→ **Página**:
^^^^^^^^

Ludmila viveu na periferia de Guarulhos, na região metropolitana de São Paulo (Foto: Reprodução/TV Globo)

De família pobre, assim como mais de 50 milhões de brasileiros, segundo evidencia estudos do IBGE, Ludmila não teve nenhum contato com a sua mãe e ainda teve que lidar com a morte de seu pai ainda na infância. Chegou a viver em um orfanato e foi criada pela tia com seus dois irmãos legítimos e sete primos, com dificuldades financeiras.

Mulher, negra, pobre e de periferia, teve sua história cercada pela violência que levou prematuramente sua melhor amiga e sua irmã mais velha. Achou no esporte uma saída para se tornar mais que apenas um Silva, sendo esperança de medalha aos 26 anos de idade.

A corrida pela bola

Engana-se quem acha que o futebol já estava enraizado no sangue da jovem Ludmila. Um dos primeiros contatos no esporte foi na escola e, pasmem todos, no atletismo. Velocidade sempre foi um dos pontos fortes da pequena, que via no esporte uma possibilidade de modificar seu futuro.

Com destaque na modalidade, não demorou muito para que seu destino cruzasse com o esporte mais praticado no país e que mexe com o imaginário de grande parte dos mais de 200 milhões de brasileiros.

Vivendo no país do futebol e com a velocidade correndo nas veias, não durou muito para que esse diferencial começasse a despontar dentro das quatro linhas. Aos quinze anos foi levada a um teste pelo seu amigo Eduardo Gomes na Juventus, charmoso e tradicionalíssimo time da Mooca em São Paulo. Ali, mal sabia, faria uma das amizades que levaria para toda a vida.

Ludmila se destacou no teste não por sua habilidade ou por ser taticamente a melhor entre as demais meninas. O atletismo fez diferença e a velocidade chamou a atenção da avaliadora Emily Lima, ex-treinadora da Seleção Brasileira de Futebol Feminino, naquele dia.

Foto: Elvelson de Freitas/ Allsports

Passou no teste, e Emily iniciou então um intensivo de fundamentos técnicos com a nova atleta. E isso lhe rendeu frutos e uma grande amizade com a então treinadora. Após a Juventus, Ludmila rodou por São José, Portuguesa, Santos, Rio Preto e São José (onde novamente foi treinada por Emily).

O ápice de sua carreira em solo brasileiro, foi a conquista da Taça Libertadores da América em 2014 com o time de joseense, mas conquistou também o Campeonato Paulista e foi vice-campeã da Copa do Brasil de Futebol Feminino em 2014.

O salto aos obstáculos

Após as conquistas e grandes atuações, Ludmilla foi convocada para vestir a camisa canarinha da Seleção Brasileira Feminina pela primeira vez para um amistoso contra a Alemanha em 2017.

Ludmila que iniciou no Atletismo,fazendo gesto que eternizou Usain Bolt nas Olimpíadas. (Divulgação / Fifa)

Coincidência, ou não, a treinadora da equipe na época seria uma velha conhecida da atleta. Novamente, Emily Lima apareceria em sua vida e impulsionaria a atleta ao sucesso. Na carreira futebolística, toda vez que Emily cruzava a história da jovem paulistana, algo bom ocorria. E não demorou muito para que mais uma vez a sina se concretizasse.

^^^^^^^^

→ **Trecho de dados**:
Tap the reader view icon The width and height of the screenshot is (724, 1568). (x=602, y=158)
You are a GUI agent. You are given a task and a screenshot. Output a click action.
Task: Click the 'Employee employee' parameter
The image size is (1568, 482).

^^^^^^^^

→ **Problema curto 1**: Indique se cada afirmação concorda com o texto sobre Ludmila, respondendo sim ou não e citando literalmente as palavras do texto que decidem: (a) Ludmila foi criada pela tia. (b) Ludmila foi levada ao teste na Juventus aos dezessete anos. (c) Ludmila se destacou no teste por ser taticamente a melhor entre as meninas.
→ **Problema curto 2**: Transcreva do texto sobre Ludmila o trecho que começa nas palavras "Coincidência, ou não, a" e termina após "sina se concretizasse.".
→ **Problema curto 3**: Liste, sem repetições, todos os clubes pelos quais Ludmila passou segundo o texto sobre Ludmila.

→ **Resposta do exercício 1**:
(a) Sim: "foi criada pela tia com seus dois irmãos legítimos e sete primos"
(b) Não: "Aos quinze anos foi levada a um teste pelo seu amigo Eduardo Gomes na Juventus"
(c) Não: "Ludmila se destacou no teste não por sua habilidade ou por ser taticamente a melhor entre as demais meninas"

→ **Resposta do exercício 2**:
Coincidência, ou não, a treinadora da equipe na época seria uma velha conhecida da atleta. Novamente, Emily Lima apareceria em sua vida e impulsionaria a atleta ao sucesso. Na carreira futebolística, toda vez que Emily cruzava a história da jovem paulistana, algo bom ocorria. E não demorou muito para que mais uma vez a sina se concretizasse.

→ **Resposta do exercício 3**: Juventus, São José, Portuguesa, Santos, Rio Preto